The US Cybersecurity and Infrastructure Security Agency (CISA) and the Federal Bureau of Investigation (FBI) have released details of the tactics of a ransomware group called Zeppelin which has been targeting large organizations in the US and Europe with huge ransom demands.
Zeppelin emerged in late 2019 as a ransomware-as-a-service double-extortion operation and was previously called VegaLocker ransomware. It was known for targeting healthcare sector organizations across Europe and North America. The agencies say the group has also targeted defense contractors, educational institutions, manufacturers, technology companies, but notes it has “especially” targeted organizations in the healthcare and medical industries.
According to the joint advisory, Zeppelin actors have also compromised victim networks by exploiting remote desktop protocol (RDP), SonicWall firewall vulnerabilities, and phishing.
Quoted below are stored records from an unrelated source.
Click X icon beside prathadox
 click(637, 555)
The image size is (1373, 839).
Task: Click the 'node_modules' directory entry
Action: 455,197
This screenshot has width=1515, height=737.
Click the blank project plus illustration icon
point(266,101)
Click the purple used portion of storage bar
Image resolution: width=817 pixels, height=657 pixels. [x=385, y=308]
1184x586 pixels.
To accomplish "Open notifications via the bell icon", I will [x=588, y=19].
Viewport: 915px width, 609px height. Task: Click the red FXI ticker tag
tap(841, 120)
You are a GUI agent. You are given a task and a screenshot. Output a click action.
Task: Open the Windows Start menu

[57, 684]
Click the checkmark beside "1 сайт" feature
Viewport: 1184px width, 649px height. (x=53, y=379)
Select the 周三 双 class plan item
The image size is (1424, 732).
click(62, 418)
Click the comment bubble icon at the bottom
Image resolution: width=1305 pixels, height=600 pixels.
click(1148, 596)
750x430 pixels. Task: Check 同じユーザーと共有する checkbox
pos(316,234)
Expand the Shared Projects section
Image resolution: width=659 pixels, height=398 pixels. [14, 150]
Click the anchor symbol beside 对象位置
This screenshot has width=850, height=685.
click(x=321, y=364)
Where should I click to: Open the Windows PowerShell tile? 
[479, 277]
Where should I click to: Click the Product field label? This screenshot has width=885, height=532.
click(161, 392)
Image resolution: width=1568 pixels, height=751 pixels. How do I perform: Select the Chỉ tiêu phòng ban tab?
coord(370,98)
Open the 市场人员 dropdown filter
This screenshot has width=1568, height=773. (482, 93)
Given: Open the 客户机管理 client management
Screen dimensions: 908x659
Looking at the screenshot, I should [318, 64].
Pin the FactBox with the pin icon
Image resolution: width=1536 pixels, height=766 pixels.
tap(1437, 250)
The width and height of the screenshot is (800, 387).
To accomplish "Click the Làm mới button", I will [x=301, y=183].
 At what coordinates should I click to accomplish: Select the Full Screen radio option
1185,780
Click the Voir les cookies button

The UK’s National Health Service (NHS) last year reported the group was using malicious macros in Word documents to spread the malware, but that may be less likely in future after Microsoft’s recent default block on untrusted VBA macros in Office.
Zeppelin actors are known to have demanded ransoms of several thousand dollars to in excess of $1 million. The advisory references Core Security’s research, which describes Zeppelin as a “well-organized” threat.
The FBI has found attackers do indeed take extra care in laying the groundwork before and during ransomware deployments. For example, they spend up to two weeks mapping a network looking for cloud storage and network backups. Then the malware is deployed as a DLL or executable file contained within a PowerShell loader.
Zeppelin ensures victims need not just one but possibly several decryption keys and a network often ends up with machines tagged with multiple IDs. Once executed, each file is tagged with a randomized nine-digit hexadecimal number as a file extension that serves as a victim’s personal ID.
“The FBI has observed instances where Zeppelin actors executed their malware multiple times within a victim’s network, resulting in the creation of different IDs or file extensions, for each instance of an attack; this results in the victim needing several unique decryption keys,” the advisory states.
The FBI hopes to collect information from victims of Zeppelin actors. It encourages victims to report ransomware incidents to a local FBI Field Office, CISA at us-cert.cisa.gov/report, or the U.S. Secret Service (USSS) at a USSS Field Office.
“The FBI is seeking any information that can be shared, to include boundary logs showing communication to and from foreign IP addresses, a sample ransom note, communications with Zeppelin actors, Bitcoin wallet information, decryptor files, and/or a benign sample of an encrypted file,” it said.